══ MATERIAL FOR THIS TASK

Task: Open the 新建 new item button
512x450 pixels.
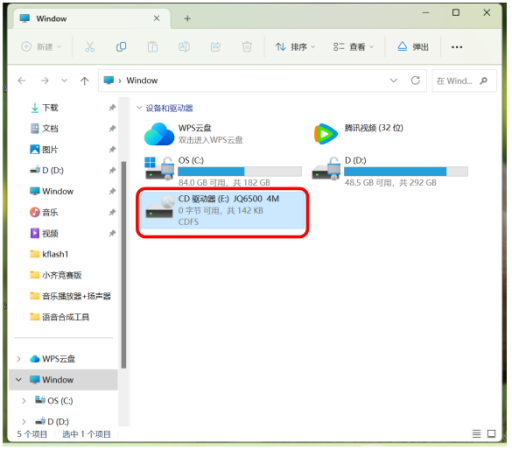Action: tap(41, 47)
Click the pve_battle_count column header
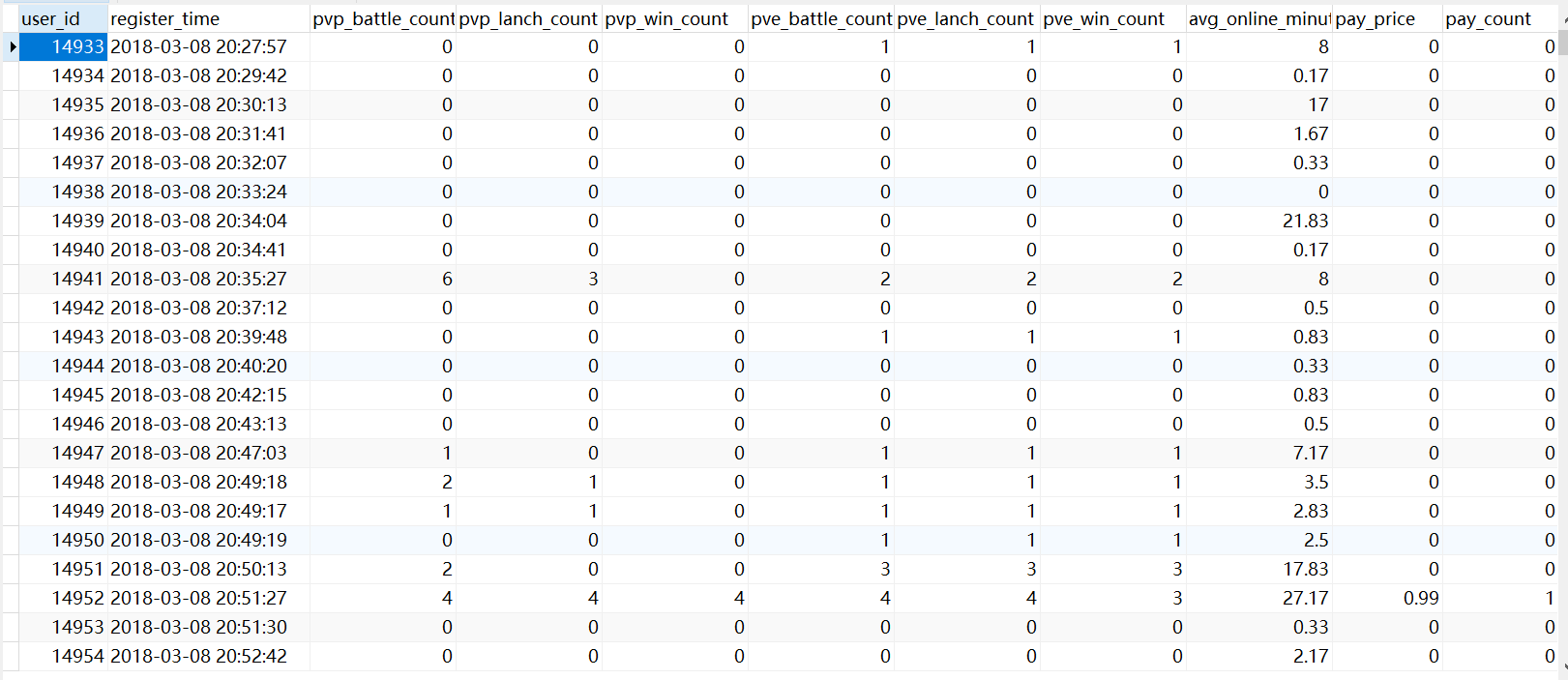This screenshot has height=680, width=1568. tap(820, 18)
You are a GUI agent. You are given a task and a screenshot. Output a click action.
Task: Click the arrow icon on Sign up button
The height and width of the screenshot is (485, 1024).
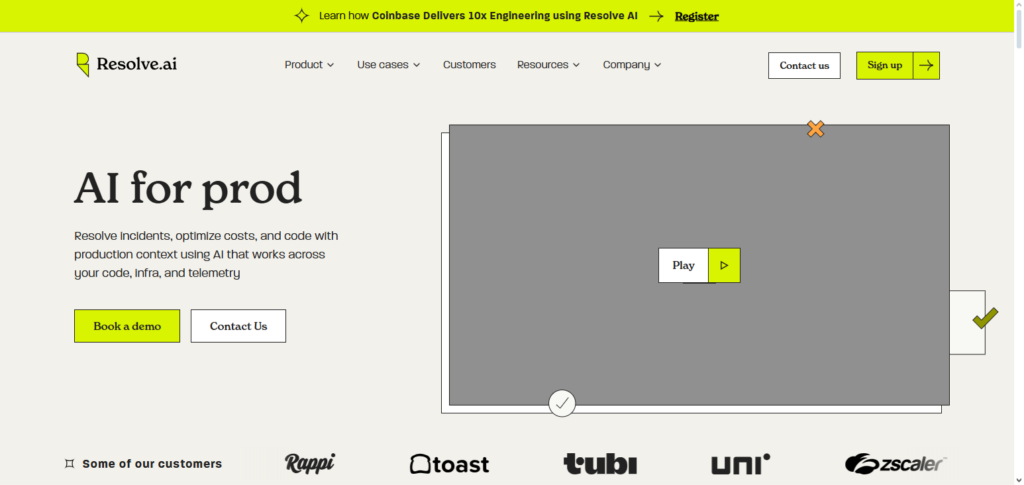point(926,65)
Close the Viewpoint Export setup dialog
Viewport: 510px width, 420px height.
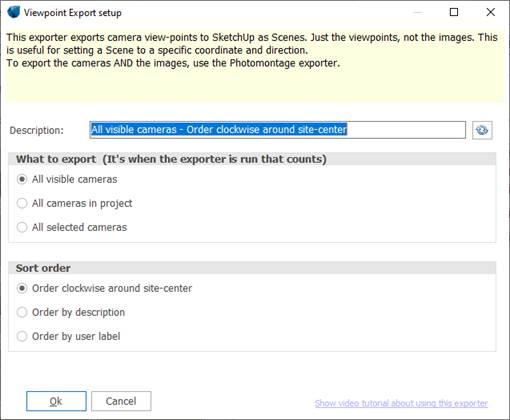pyautogui.click(x=490, y=12)
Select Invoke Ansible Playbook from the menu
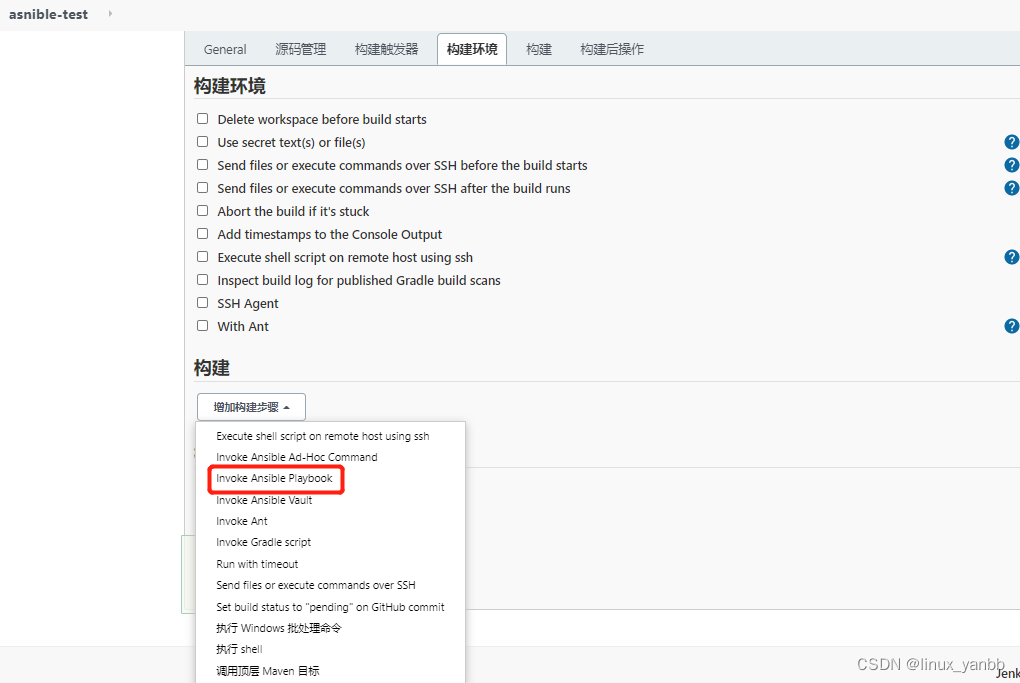Screen dimensions: 1020x683 [275, 479]
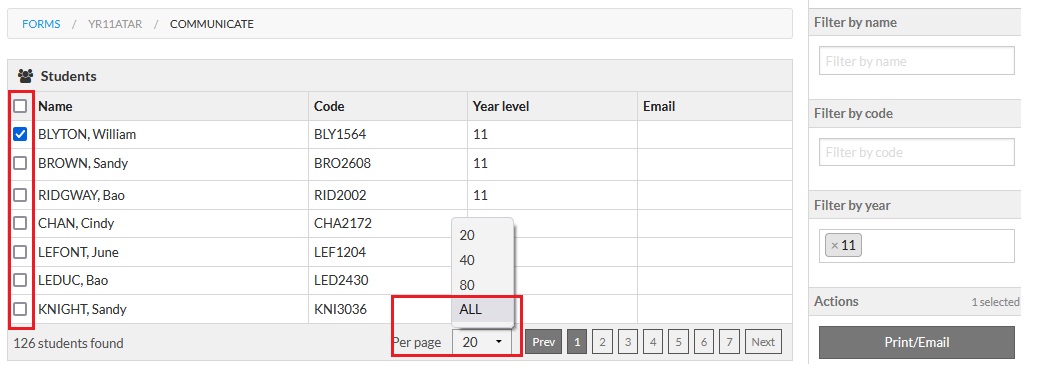Remove the year 11 filter tag
The width and height of the screenshot is (1044, 370).
834,246
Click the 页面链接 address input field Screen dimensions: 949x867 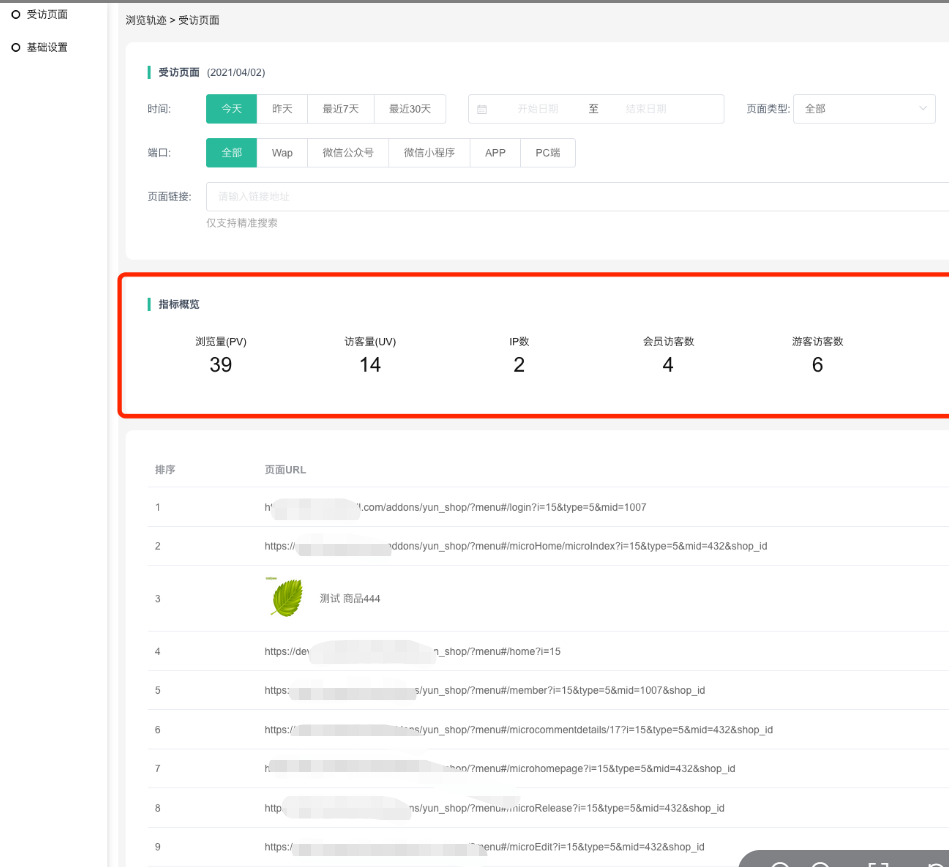click(576, 197)
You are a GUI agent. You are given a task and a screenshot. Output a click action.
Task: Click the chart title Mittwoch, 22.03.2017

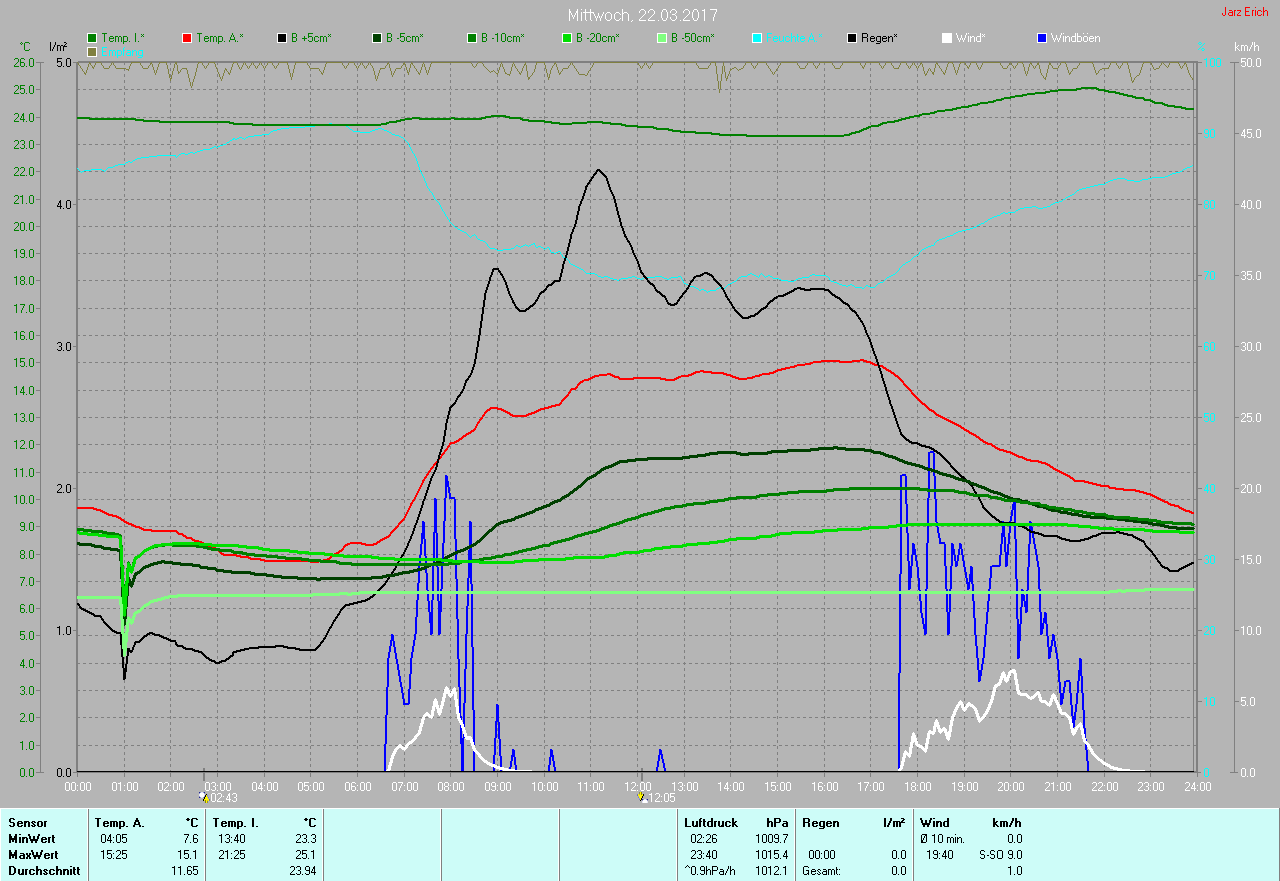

════

▸ **ASSIGNMENT**: The word "button" is the filter: copy every line of the listing above that contains it.

▸ **YOUR SOLUTION**:
Task: Open the 新建 new item button
Task: Click the arrow icon on Sign up button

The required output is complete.